» Study text:
--- START ---
For the short-term, a good laugh stimulates many organs, carrying oxygen-rich air to your heart, lungs, and other muscles, while increasing the amount of endorphins released by your brain. Laughter triggers and then stops your stress response, which quickly increases and then decreases your heart rate and blood pressure – leaving you with a sense of relaxedness. 

While you’re laughing, you breathe faster, which draws in more oxygen to feed your tissues. Your stimulated circulation quickly carries away any oxygen-depleted blood. This allows your muscles to relax more thoroughly to reduce stress-related muscle stiffness, tension and/or spasm for up to 45 minutes. It can also reduce the severity of any physical pain because laughter triggers your pituitary gland to produce painkillers, which can break the pain-spasm cycle which occurs with some chronic muscle disorders.

Not just for the short run, laughter is also good for the long-haul. 

Negative reactions to circumstances trigger chemical reactions that increase the stress response in your body, producing the stress hormones adrenaline and cortisol, which increase free radicals and decrease your immune system’s efficiency.

 In contrast, laughter releases neuropeptides which fight and help reverse stress’s effects.

Laughter builds your immune system. It improves the response of your body’s tumor and disease fighting cells (T-cells and Gamma-interferon). It also stimulates the production of immunoglobulin in your saliva, helping defend against respiratory infections and reducing the number and severity of colds you catch.
--- END ---
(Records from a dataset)
--- START ---
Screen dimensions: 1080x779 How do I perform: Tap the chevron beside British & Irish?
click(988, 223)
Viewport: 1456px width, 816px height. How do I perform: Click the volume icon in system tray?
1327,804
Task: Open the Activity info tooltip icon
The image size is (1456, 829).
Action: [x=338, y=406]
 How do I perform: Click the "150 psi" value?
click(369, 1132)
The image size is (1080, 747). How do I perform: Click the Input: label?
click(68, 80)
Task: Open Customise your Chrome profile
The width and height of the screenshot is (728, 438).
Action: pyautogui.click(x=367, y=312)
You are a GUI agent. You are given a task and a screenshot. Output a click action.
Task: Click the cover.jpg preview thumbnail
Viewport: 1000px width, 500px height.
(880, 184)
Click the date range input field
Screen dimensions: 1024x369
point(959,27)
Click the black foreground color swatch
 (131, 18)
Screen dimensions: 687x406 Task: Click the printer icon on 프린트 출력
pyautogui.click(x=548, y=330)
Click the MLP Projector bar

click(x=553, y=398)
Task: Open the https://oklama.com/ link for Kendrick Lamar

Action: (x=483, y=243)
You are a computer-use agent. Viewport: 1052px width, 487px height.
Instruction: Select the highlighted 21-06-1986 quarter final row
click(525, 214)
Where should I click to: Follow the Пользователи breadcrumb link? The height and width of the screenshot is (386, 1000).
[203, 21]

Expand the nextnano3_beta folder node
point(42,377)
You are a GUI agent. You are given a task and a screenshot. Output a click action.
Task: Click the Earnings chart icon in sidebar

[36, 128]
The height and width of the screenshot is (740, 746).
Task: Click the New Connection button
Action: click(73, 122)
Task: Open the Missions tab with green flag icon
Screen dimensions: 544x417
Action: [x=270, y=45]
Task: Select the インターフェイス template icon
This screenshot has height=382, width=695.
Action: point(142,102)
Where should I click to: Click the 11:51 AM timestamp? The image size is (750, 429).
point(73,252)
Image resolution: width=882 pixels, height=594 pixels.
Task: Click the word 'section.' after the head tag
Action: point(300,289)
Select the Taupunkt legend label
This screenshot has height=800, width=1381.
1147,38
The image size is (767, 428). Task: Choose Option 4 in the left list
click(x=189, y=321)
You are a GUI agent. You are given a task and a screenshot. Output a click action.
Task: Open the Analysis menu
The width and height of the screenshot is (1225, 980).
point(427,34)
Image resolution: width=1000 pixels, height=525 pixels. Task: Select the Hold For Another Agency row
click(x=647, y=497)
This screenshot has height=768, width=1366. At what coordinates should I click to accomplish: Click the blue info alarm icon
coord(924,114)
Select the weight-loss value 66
--- END ---
» Required action A: Rewrite the part of the text on laughter that opens with the words containing "Not just for" and closes with "reverse stress’s effects.", swapping "stress hormones" for "stress chemicals".
» Required action B: According to the text on laughter, for up to how long can laughing reduce stress-related muscle stiffness, tension or spasm?

» Task result A:
Not just for the short run, laughter is also good for the long-haul. 

Negative reactions to circumstances trigger chemical reactions that increase the stress response in your body, producing the stress chemicals adrenaline and cortisol, which increase free radicals and decrease your immune system’s efficiency.

 In contrast, laughter releases neuropeptides which fight and help reverse stress’s effects.

» Task result B: Up to 45 minutes.